> _Material for this task_

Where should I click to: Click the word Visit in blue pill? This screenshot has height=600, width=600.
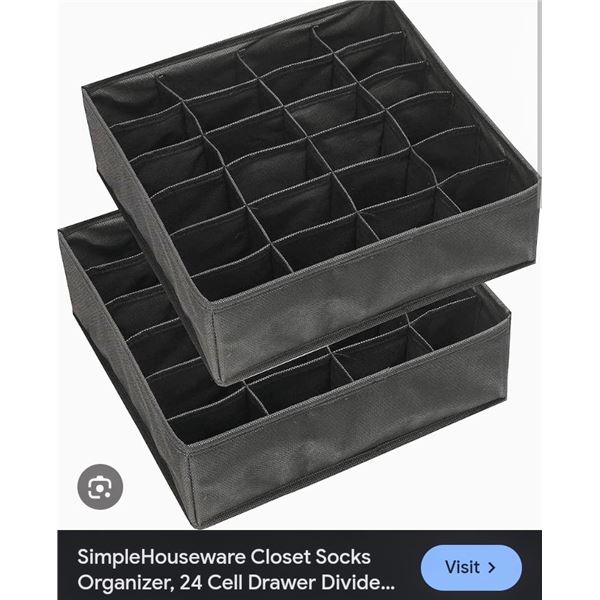click(x=462, y=567)
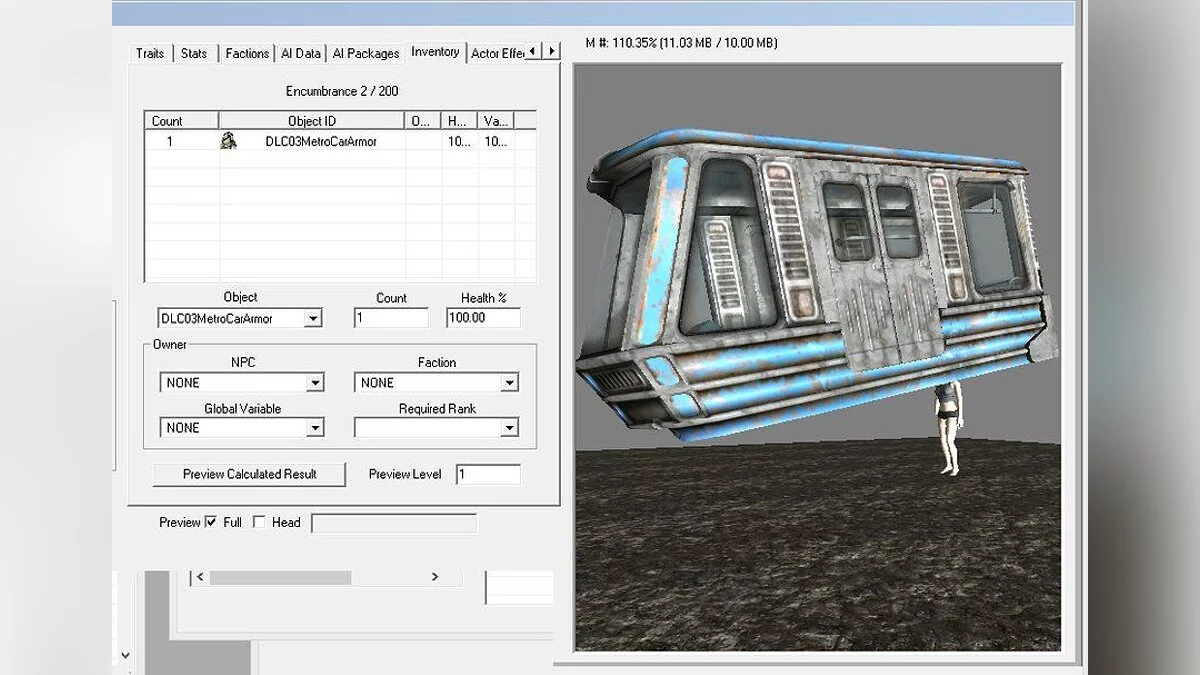Sort list by Object ID column header

click(312, 121)
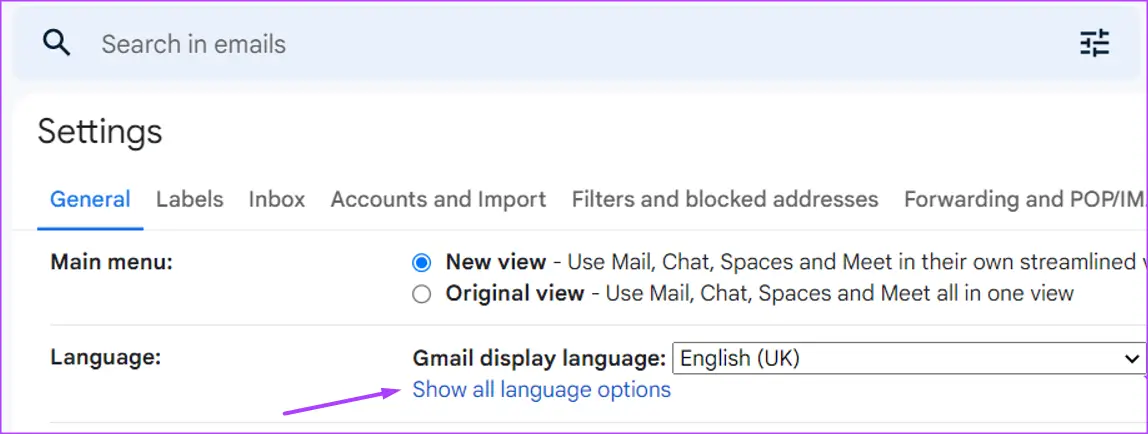Select the New view radio button

point(422,263)
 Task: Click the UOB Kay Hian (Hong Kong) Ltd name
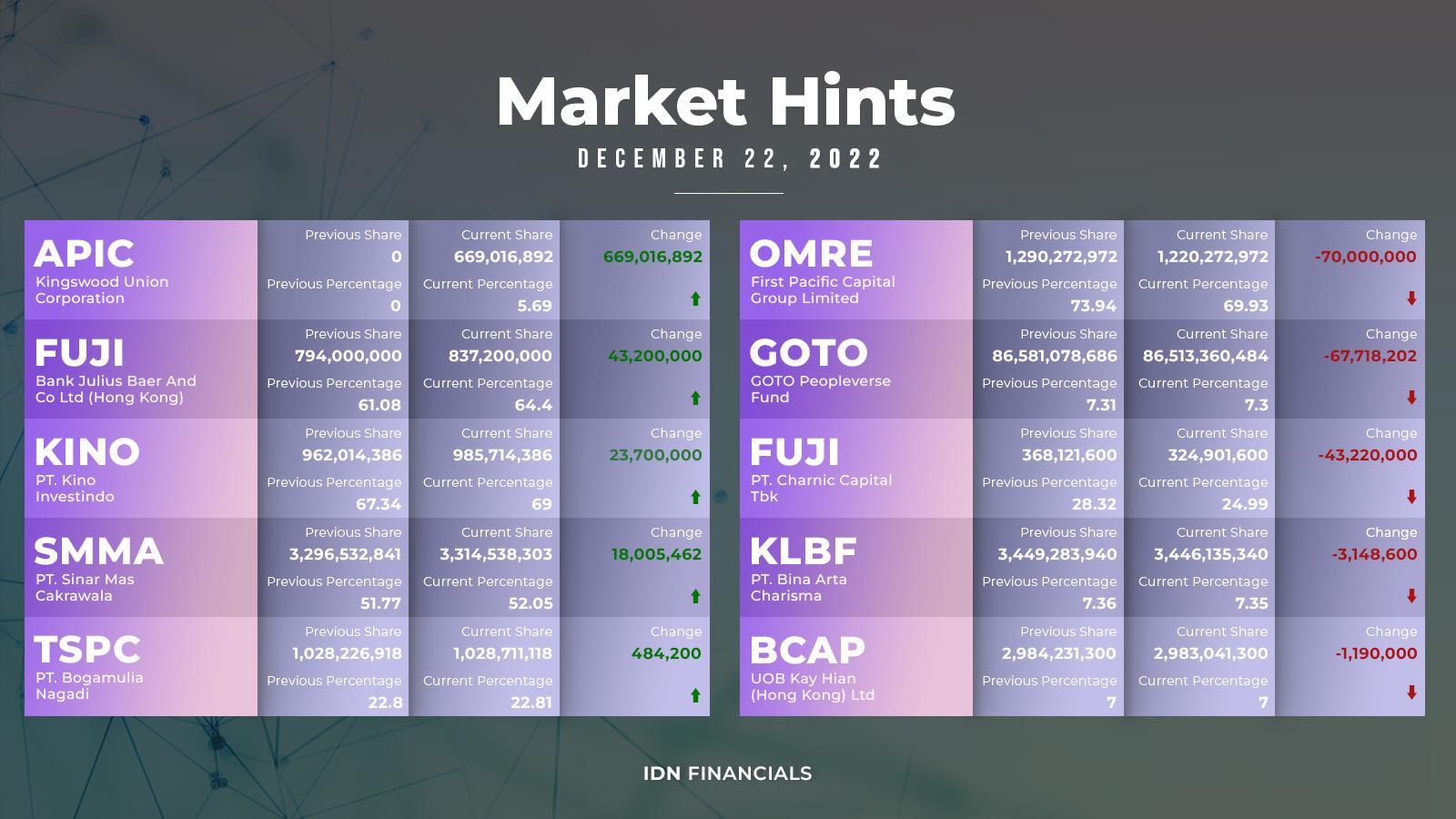point(813,687)
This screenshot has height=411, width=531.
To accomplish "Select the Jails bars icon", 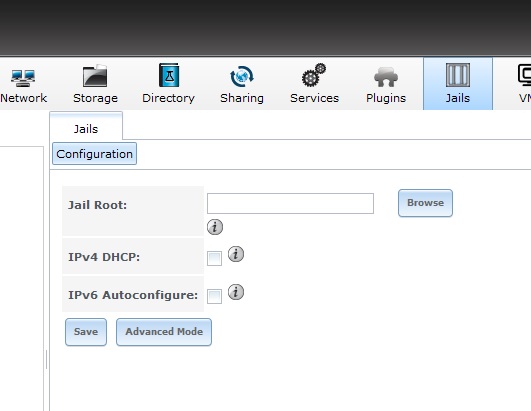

> _Activity_
Leave out the pictures, and please output only the lines from the line that contains "This screenshot has height=411, width=531." through the end of the data, both ends included.

> _Finished task_
This screenshot has height=411, width=531.
To accomplish "Select the Jails bars icon", 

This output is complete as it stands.